Treatment with LY2409021, a glucagon receptor antagonist, increases liver fat in patients with type 2 diabetes

Aims: To evaluate whether treatment with LY2409021, a novel, selective glucagon receptor antagonist, is associated with changes in hepatic fat and other safety variables related to the benefit-risk profile for chronic use in patients with type 2 diabetes (T2D). Methods: Safety and efficacy were assessed in patients with T2D taking metformin and sulphonylurea who were randomized to LY2409021 20 mg (n = 65), placebo (n = 68), or sitagliptin 100 mg (n = 41). Key endpoints included change from baseline to month 6 in hepatic fat fraction (HFF), assessed by magnetic resonance imaging; hepatic aminotransferases; blood pressure; lipid profile; fasting plasma glucose; and glycated haemoglobin (HbA1c). Results: A significant increase in HFF was seen with LY2409021 vs sitagliptin (least squares [LS] mean difference 3.72%; P <.001) and placebo (4.44%; P <.001), accompanied by significant elevations in alanine aminotransferase levels with LY2409021 vs sitagliptin (6.8 U/L; P =.039) and vs placebo (10.7 U/L; P <.001). No patients had concomitant elevations in bilirubin levels. LY2409021 treatment showed significant HbA1c reductions vs placebo (LS mean difference -0.77%; P <.001) but not sitagliptin (-0.20%; P =.383).
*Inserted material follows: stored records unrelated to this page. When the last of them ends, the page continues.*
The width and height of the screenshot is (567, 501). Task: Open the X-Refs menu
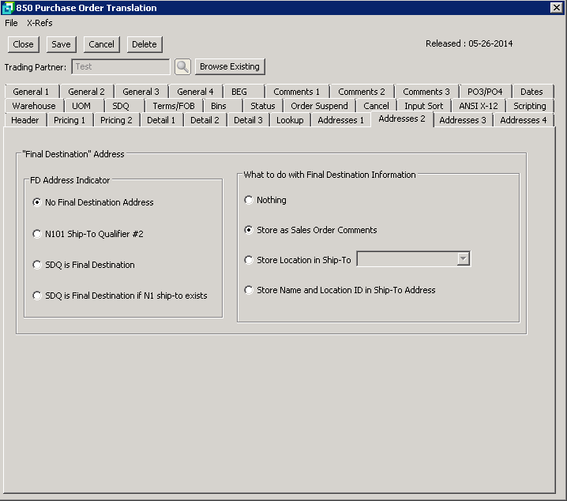pyautogui.click(x=39, y=23)
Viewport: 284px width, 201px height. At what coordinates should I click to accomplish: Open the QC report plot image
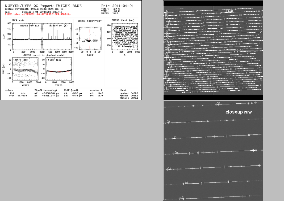click(71, 50)
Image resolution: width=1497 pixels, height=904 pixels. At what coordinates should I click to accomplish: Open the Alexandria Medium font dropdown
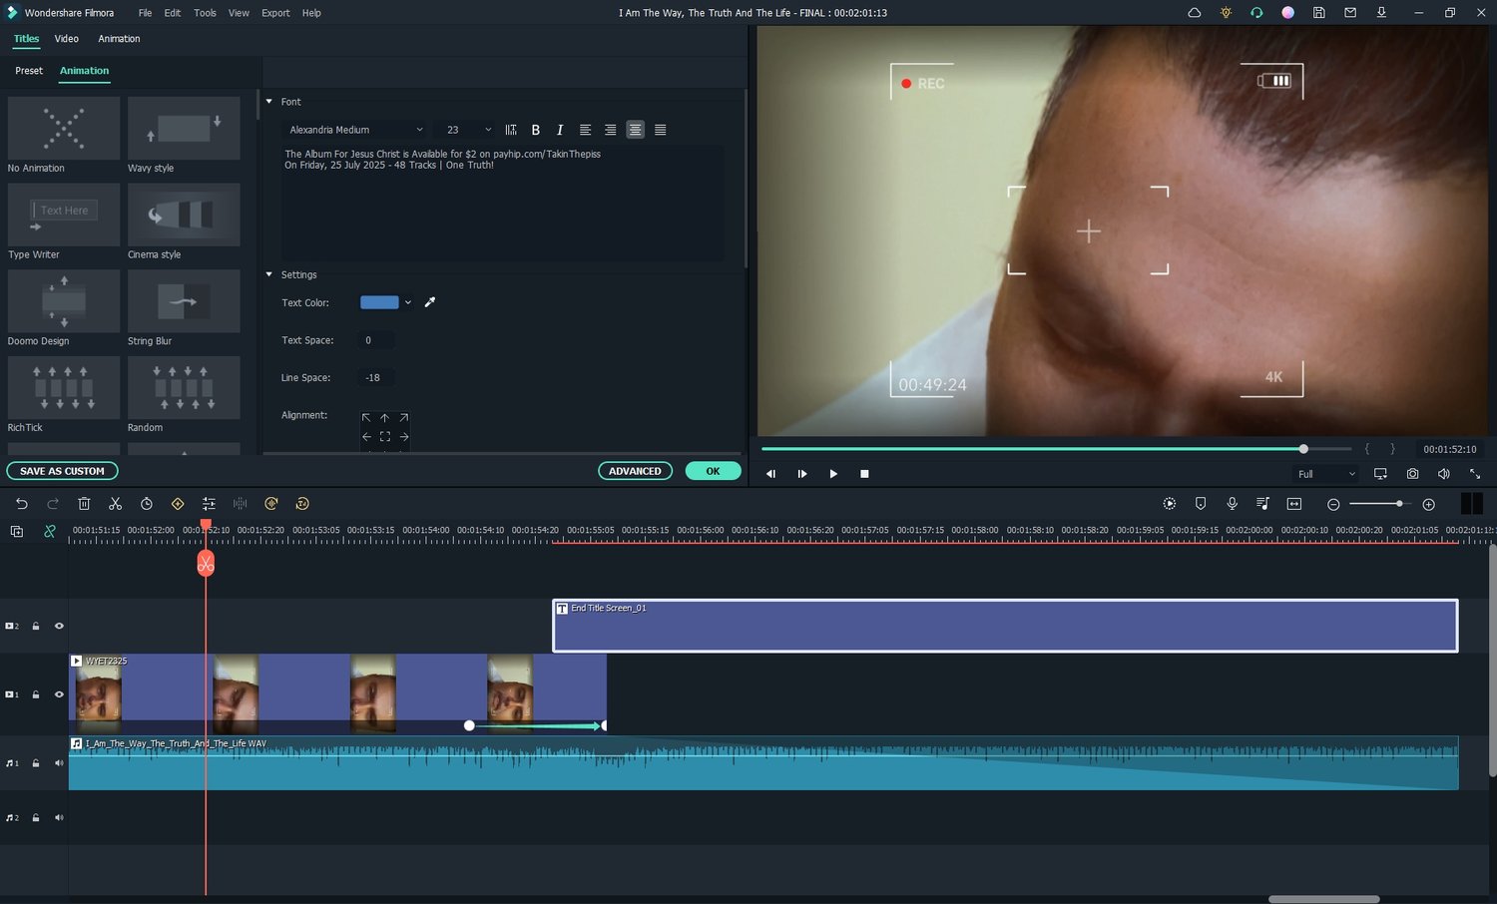[355, 130]
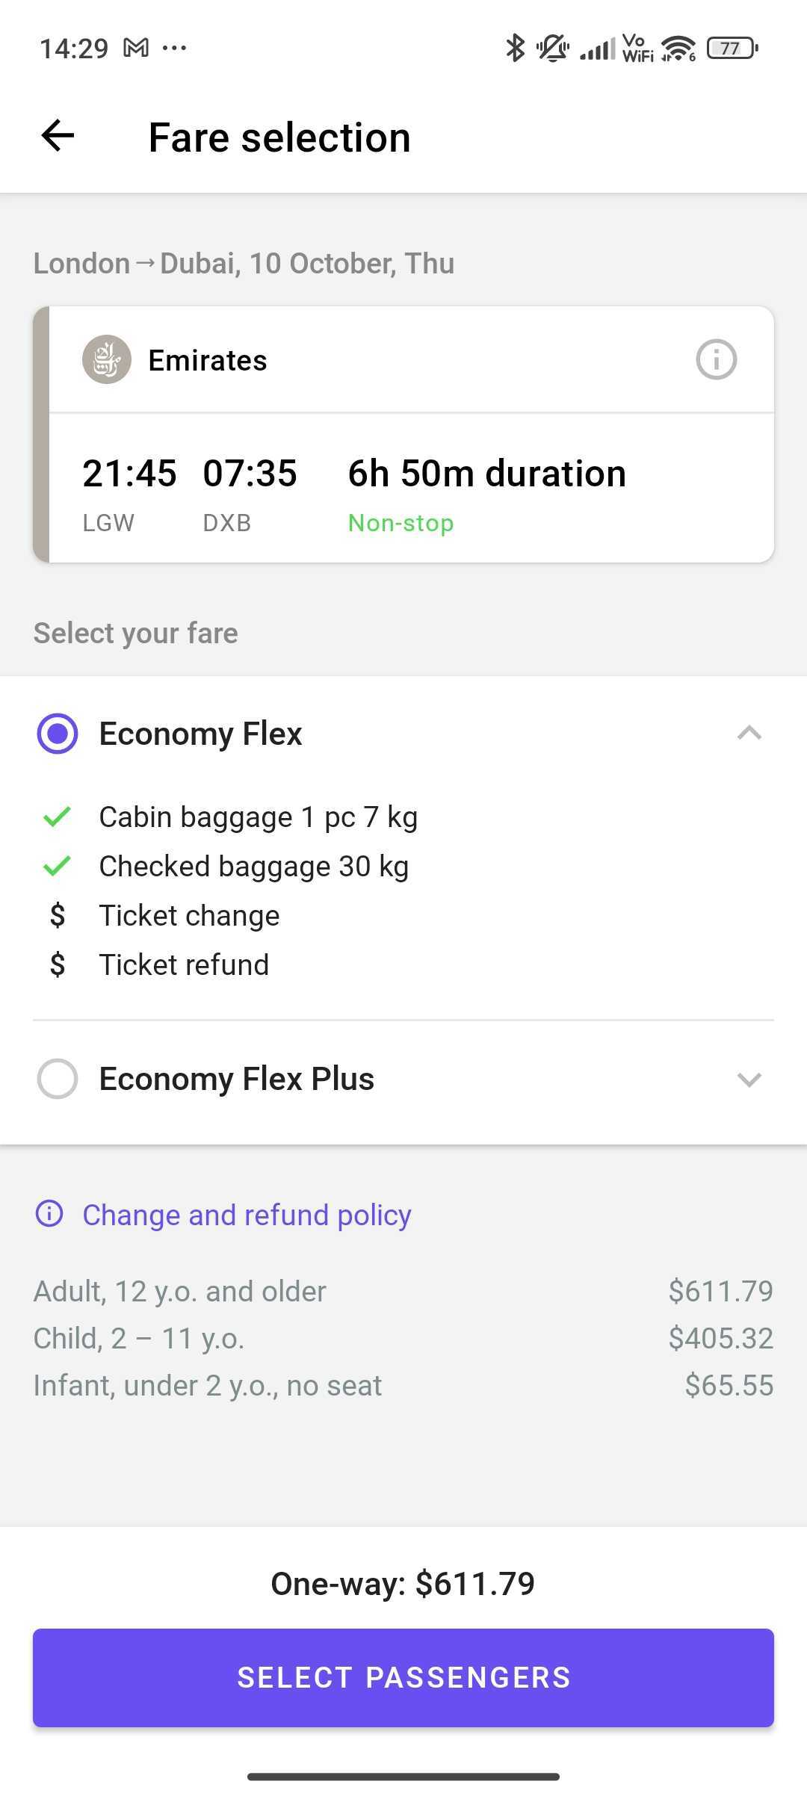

Similar results were observed for fasting plasma glucose. LY2409021 was also associated with significant increases in systolic blood pressure vs sitagliptin (4.9 mm Hg; P =.030) and vs placebo (4.3 mm Hg; P =.029), as well as significant increases in body weight and total cholesterol. All effects of LY2409021 were reversible. Conclusion: In this cohort of patients with T2D, chronic glucagon receptor antagonism with LY2409021 was associated with glucose-lowering but also demonstrated increases in hepatic fat, hepatic aminotransferases, and other adverse effects.